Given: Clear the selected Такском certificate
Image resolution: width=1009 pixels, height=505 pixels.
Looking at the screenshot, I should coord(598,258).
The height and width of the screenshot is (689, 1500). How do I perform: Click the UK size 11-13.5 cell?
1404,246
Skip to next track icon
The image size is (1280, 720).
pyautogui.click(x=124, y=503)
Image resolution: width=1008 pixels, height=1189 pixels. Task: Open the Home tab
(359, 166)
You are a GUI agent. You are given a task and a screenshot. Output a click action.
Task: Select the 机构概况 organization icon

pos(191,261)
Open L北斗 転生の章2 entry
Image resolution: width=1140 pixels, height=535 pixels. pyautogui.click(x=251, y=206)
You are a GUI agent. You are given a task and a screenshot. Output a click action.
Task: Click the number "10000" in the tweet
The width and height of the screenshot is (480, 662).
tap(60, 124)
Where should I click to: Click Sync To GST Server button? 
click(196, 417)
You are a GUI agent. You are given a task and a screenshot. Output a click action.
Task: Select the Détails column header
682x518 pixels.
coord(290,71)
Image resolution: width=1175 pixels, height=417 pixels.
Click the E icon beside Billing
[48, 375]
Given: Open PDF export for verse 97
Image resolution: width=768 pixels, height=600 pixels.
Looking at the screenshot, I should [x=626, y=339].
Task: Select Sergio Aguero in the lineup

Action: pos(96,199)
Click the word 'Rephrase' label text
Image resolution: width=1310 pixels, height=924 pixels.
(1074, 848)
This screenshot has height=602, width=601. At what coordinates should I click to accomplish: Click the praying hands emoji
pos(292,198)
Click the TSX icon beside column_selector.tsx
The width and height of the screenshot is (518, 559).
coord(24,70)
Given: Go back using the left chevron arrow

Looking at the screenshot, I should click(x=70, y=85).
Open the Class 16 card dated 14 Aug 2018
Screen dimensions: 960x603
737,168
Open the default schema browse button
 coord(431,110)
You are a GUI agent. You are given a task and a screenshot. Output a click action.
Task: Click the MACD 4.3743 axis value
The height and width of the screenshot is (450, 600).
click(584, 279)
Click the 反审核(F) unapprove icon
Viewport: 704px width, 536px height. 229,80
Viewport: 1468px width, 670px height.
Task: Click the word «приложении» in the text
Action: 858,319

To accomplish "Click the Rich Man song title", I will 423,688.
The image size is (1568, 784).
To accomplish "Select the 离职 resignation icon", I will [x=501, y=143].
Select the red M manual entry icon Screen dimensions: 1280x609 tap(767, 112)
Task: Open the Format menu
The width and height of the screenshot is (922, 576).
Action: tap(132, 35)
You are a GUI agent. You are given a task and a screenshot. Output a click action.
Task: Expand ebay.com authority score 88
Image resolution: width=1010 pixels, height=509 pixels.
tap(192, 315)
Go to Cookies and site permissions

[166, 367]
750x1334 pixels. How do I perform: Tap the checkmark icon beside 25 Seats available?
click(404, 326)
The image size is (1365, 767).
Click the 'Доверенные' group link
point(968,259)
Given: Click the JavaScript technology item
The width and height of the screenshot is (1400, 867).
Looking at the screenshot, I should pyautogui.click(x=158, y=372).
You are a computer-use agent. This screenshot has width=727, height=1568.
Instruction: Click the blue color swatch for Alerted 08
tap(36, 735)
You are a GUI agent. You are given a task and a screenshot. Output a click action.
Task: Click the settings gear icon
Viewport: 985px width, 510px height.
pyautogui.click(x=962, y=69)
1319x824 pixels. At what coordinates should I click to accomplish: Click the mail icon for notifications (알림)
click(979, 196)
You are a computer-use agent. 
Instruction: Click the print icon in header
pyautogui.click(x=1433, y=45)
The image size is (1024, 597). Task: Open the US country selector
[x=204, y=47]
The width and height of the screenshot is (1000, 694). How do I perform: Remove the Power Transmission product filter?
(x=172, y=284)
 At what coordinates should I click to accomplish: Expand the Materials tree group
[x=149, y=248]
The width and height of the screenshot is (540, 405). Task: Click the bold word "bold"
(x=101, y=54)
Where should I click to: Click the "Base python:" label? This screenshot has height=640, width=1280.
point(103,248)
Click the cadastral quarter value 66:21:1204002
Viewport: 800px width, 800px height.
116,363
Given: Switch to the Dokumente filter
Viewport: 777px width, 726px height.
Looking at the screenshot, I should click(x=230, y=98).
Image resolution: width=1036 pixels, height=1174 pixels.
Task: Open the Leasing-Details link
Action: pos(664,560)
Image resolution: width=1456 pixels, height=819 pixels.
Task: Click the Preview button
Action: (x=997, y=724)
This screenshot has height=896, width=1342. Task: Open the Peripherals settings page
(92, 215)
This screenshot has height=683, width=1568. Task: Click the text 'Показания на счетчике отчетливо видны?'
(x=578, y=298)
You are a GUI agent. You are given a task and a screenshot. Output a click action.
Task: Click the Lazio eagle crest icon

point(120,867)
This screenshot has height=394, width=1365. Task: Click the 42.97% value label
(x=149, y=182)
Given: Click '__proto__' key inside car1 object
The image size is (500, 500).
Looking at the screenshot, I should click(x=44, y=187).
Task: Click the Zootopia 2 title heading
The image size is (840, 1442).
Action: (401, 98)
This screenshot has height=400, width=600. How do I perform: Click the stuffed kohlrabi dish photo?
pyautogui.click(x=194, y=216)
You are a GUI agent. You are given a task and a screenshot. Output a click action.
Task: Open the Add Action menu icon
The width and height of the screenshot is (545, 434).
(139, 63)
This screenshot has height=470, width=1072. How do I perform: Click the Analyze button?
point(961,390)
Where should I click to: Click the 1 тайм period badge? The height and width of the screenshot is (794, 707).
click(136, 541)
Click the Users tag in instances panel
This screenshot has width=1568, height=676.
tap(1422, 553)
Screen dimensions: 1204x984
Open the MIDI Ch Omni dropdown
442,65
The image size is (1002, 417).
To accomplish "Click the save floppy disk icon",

INSTRUCTIONS TO FOLLOW> Where a line in the records above contains the word "title", include it in the count; state the total and nothing more.

SOLUTION TO THE EXERCISE> 2